I am trying to run CHiCAGO to incorporate it in our capture HiC analysis pipelines. I am having some trouble with my input files and would like to understand how to get the files in the correct format.
Here is my current understanding: I will need 6 files, as follows:
1- restriction map file (.rmap)
2- Baitmap file (.baitmap)
3- nperbin file (.npb)
4- nbaitsperbin file (.nbpb)
5- proxOE file (.poe)
6- input file (.chinput)
What I have:
-bam aligned by HiCUP
-HiCUP digest file
My understanding is that I can get files 3,4,5 by running makeDesignFiles.py but I will need .rmap and .baitmap.
I can also get file 6 by using bam2chicago.sh. but I also need .rmap and .baitmap.
So i am missing files 1 and 2 (.rmap, .baitmap) and am wondering how to get those.

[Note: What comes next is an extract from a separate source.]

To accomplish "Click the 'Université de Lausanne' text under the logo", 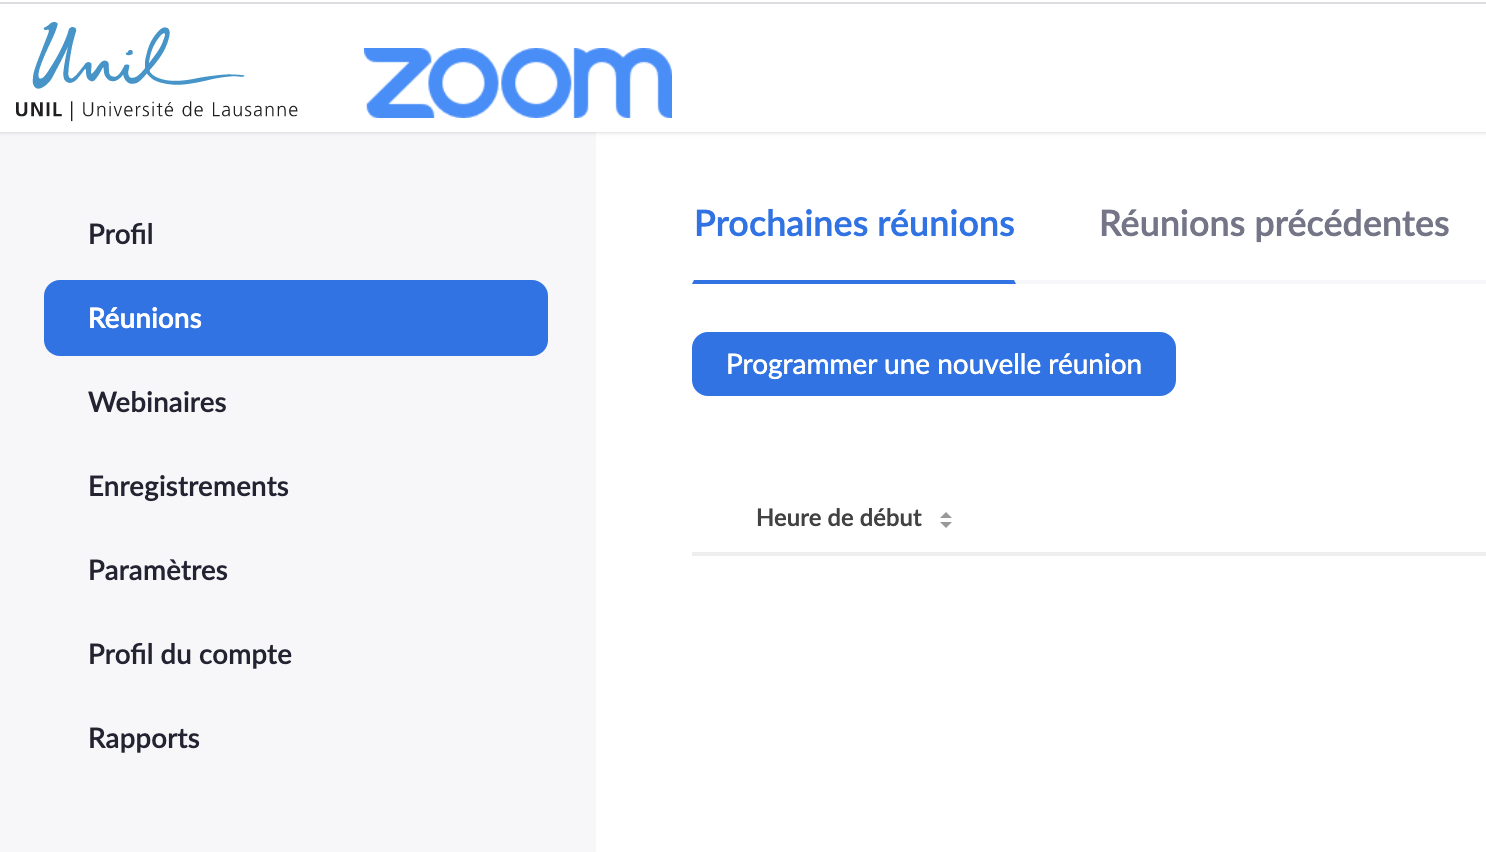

Are there scripts to do so?
I thought I can make the .rmap file by taking the first 3 columns of the HiCUP digest file and assigning an arbitrary "numeric ID" and I can make the .baitmap from the 3 first columns of the chip bait coordinates and an arbitrary "numeric ID". but I am confused by the following comment in the README.md file " [bait coordinates] (should be a subset of the fragments listed in rmapfile), their numeric IDs (should match those listed in rmapfile for the corresponding fragments)".
Is there a better way to produce the .rmap and .baitmap files and how do I coordinate the ID of the rmap file with those in the baitmap file?
Thank you, Rola